The input:
::::::::::

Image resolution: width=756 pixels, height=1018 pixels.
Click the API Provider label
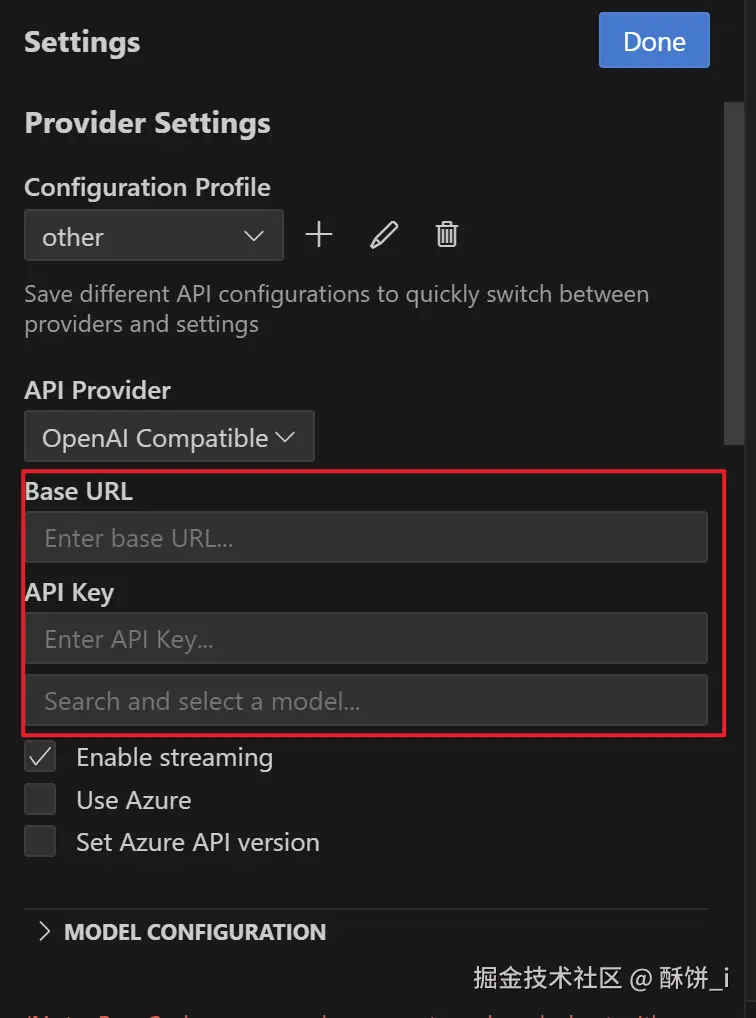pyautogui.click(x=97, y=390)
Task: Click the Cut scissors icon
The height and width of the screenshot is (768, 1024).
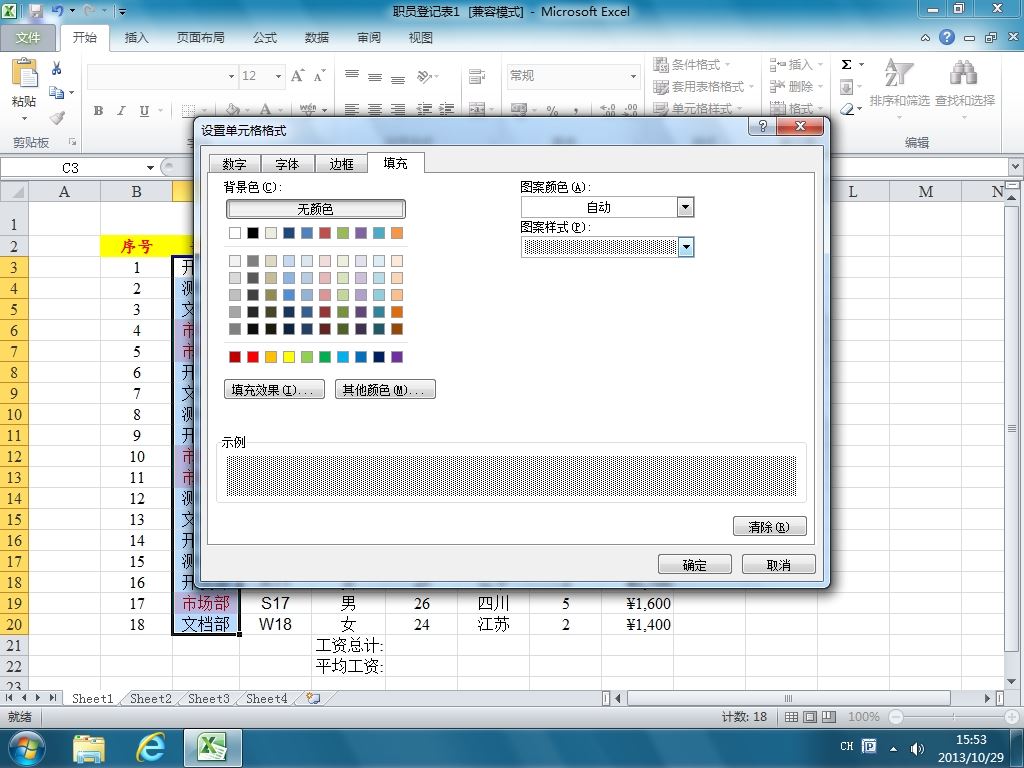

::::::::::

Work instructions:
Search the data above for the word "width", then gather each line in which it appears.

Answer section:
Image resolution: width=756 pixels, height=1018 pixels.
The height and width of the screenshot is (768, 1024).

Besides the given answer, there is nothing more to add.